KLC Testimony Highlights Paramedic Shortage

KLC and city representatives testified on Thursday about the ongoing struggle cities face finding and retaining trained paramedics. KLC Director of Public Affairs Bryanna L. Carroll, Prestonsburg Mayor Les Stapleton, and Anchorage Middletown Fire and Emergency Medical Services (EMS) Deputy Chief of Fire Operations Lt. Colonel Mike Sutt testified to the Interim Joint Committee on Local Government.

“Cities often pay for the cost of training only to have a newly certified paramedic leave for a higher paying job in the private sector,” Carroll noted. “To exacerbate that issue, the state has shifted that training into more of a college setting rather than the previous vocational focus.”

Limited training programs, time, and cost of accreditation have combined to create the problem. Sutt told the committee that only four local governments currently train their own EMS personnel, and there are only 13 such sites statewide.

It takes 2,000 hours of training for an emergency medical responder to become a paramedic. Working EMTs often struggle to find the time to attend paramedic school. But it’s more than just time; the cost can also be a deterrent. An 18-month paramedic program costs $9,000 at the Kentucky Community and Technical College System (KCTCS).

Sutt described the alarming statistic that between 2016 and 2018, Kentucky only produced 448 paramedics.
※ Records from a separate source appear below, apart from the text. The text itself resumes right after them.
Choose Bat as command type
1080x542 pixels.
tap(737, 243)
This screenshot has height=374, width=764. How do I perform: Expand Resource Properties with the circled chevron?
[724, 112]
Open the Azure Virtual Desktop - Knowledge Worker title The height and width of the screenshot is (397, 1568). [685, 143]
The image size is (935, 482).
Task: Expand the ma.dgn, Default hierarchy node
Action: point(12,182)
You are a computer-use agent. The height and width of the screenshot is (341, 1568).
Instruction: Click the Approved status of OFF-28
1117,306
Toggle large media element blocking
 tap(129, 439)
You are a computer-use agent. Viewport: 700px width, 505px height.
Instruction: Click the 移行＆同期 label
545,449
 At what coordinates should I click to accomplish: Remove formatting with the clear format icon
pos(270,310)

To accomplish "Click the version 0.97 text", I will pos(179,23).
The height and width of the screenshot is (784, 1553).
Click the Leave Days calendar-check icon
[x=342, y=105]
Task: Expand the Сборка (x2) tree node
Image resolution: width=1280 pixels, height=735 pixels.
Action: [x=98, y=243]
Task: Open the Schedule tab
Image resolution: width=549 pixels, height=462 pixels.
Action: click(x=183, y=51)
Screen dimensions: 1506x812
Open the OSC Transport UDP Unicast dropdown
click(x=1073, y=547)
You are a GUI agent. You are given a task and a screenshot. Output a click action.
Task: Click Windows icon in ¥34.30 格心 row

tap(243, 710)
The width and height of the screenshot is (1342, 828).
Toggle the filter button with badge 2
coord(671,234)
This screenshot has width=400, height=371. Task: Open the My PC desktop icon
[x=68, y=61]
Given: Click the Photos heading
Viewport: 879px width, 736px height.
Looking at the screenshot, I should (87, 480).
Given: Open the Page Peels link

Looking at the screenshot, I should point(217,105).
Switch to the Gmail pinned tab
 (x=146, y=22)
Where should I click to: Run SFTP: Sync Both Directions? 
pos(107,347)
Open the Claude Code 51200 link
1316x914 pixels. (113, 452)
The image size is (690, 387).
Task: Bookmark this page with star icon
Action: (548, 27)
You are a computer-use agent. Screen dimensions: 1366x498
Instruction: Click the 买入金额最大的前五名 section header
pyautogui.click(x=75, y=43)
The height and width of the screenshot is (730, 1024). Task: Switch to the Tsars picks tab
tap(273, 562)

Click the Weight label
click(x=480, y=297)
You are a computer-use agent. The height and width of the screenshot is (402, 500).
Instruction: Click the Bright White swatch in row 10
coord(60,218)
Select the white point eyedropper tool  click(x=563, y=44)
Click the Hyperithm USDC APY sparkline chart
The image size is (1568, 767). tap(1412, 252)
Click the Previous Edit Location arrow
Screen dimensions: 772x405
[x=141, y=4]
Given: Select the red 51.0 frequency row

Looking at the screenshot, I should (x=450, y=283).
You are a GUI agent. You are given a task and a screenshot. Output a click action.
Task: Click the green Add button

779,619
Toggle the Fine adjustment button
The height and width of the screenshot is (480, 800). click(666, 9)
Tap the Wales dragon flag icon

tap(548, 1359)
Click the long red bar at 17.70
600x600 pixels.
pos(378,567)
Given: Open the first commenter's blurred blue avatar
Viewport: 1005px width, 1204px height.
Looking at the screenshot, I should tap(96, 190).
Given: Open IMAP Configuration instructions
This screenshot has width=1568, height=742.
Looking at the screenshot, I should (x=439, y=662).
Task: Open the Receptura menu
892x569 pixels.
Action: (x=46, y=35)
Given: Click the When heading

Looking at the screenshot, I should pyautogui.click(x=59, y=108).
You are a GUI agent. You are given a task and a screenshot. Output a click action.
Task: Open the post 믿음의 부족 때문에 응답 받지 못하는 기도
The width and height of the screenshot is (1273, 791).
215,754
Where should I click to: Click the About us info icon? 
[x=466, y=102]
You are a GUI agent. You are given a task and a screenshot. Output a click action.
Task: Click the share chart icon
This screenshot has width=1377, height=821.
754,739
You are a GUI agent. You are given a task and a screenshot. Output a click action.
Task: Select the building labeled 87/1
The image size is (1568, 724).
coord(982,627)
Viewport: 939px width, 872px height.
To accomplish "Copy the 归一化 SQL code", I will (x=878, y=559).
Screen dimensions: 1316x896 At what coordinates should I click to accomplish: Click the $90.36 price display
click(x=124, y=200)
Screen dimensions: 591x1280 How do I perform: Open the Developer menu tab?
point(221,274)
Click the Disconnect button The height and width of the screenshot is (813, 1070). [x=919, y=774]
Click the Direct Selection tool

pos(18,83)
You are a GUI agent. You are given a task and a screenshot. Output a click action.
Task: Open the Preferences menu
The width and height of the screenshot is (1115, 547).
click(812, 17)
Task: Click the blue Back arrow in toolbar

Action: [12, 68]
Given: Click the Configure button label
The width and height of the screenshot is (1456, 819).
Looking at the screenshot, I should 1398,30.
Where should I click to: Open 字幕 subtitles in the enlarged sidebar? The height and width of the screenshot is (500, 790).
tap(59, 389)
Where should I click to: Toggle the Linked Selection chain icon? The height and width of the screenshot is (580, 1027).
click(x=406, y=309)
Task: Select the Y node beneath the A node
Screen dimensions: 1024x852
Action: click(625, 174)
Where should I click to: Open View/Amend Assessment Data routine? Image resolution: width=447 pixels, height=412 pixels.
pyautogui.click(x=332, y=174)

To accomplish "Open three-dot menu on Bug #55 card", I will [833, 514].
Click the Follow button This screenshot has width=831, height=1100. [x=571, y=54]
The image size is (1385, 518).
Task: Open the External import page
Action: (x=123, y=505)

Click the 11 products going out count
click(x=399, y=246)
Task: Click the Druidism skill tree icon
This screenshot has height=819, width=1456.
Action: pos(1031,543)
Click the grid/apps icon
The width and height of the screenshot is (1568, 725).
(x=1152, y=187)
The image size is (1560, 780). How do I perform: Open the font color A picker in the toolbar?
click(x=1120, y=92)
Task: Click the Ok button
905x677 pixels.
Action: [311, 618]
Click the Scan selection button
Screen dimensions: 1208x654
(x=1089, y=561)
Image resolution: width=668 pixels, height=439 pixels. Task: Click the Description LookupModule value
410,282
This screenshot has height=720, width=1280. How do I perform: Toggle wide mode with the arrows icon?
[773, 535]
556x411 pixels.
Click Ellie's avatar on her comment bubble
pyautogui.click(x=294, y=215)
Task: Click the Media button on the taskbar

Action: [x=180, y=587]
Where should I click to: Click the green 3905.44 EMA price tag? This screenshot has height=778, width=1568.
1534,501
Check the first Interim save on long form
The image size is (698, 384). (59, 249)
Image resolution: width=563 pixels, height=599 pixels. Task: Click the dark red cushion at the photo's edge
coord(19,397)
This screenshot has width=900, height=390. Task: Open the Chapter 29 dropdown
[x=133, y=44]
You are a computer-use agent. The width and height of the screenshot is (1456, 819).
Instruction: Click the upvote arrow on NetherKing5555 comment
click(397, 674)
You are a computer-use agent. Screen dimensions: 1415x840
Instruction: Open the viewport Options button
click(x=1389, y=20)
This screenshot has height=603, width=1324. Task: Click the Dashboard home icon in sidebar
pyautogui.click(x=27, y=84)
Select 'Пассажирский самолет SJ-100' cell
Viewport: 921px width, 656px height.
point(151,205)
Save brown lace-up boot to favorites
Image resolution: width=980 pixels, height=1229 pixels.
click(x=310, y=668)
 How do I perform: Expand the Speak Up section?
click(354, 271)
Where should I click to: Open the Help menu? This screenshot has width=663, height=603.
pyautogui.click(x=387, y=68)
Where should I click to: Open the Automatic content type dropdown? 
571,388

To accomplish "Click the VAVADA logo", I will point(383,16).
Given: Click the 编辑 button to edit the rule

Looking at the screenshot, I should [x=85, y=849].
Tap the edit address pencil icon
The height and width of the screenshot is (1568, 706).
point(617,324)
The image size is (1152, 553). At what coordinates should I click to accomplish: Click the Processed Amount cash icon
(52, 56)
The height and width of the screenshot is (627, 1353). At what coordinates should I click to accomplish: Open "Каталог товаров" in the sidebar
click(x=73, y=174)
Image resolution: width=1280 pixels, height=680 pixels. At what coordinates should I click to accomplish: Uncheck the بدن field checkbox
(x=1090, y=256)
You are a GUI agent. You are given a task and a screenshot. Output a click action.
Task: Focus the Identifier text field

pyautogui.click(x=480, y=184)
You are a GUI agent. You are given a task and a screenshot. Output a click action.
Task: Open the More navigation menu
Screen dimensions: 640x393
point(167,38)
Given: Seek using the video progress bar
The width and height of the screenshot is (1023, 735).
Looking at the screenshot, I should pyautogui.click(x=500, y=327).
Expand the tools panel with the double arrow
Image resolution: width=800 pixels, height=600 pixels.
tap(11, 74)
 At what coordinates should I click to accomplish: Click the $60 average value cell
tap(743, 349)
There are 120 counties in the commonwealth, which equates to 3.7 paramedics per county over that time.

Once paramedics are certified, many chose to move off the ambulance for increased pay, better retirement, and career advancement. This can skew Kentucky’s numbers because many certified paramedics do not work on an ambulance. KLC data shows that only around 9% of paramedics employed by cities outside of Louisville do not also serve as a firefighter.

Sutt called for an assessment of Kentucky’s current educational infrastructure to determine if the current system of training and certifying paramedics can keep up with demand, serve Kentucky’s needs, and work for the public’s overall safety. “Having college institutions do the training does us no good if paramedics are not available for 911 calls and other emergency response when the public needs them,” he said.

Mayor Stapleton testified about Prestonsburg citizens who have waited 45 minutes for an ambulance. In January 2020, the city applied for a certificate of need to provide its own ambulance service because of the staffing struggle faced by the community’s current ambulance provider. However, Prestonsburg cannot get a hearing on its application. The Cabinet for Health and Family Services (CHFS) takes the applications in order, with no emergency process.

Stapleton, who serves on the KLC Board of Directors, pointed out that 28 members of the city’s fire department are already EMTs or paramedics and could help staff a city ambulance. He said the city’s retirement plan, benefits, and pay help with retention. “We literally have people dying out there right now,” Stapleton said.

While his crews can arrive on a scene in three minutes, they cannot transport a patient to the hospital. “So, in three minutes they are on the scene extricating, triaging, and packaging,” Stapleton explained. “Then we’re sitting in the middle of the road with a 70-year-old woman’s head in your lap in 40-degree weather and her laying there waiting on an ambulance to come pick her up.”

Stapleton urged legislators to establish an emergency certificate of need process for communities suffering because of inadequate response time.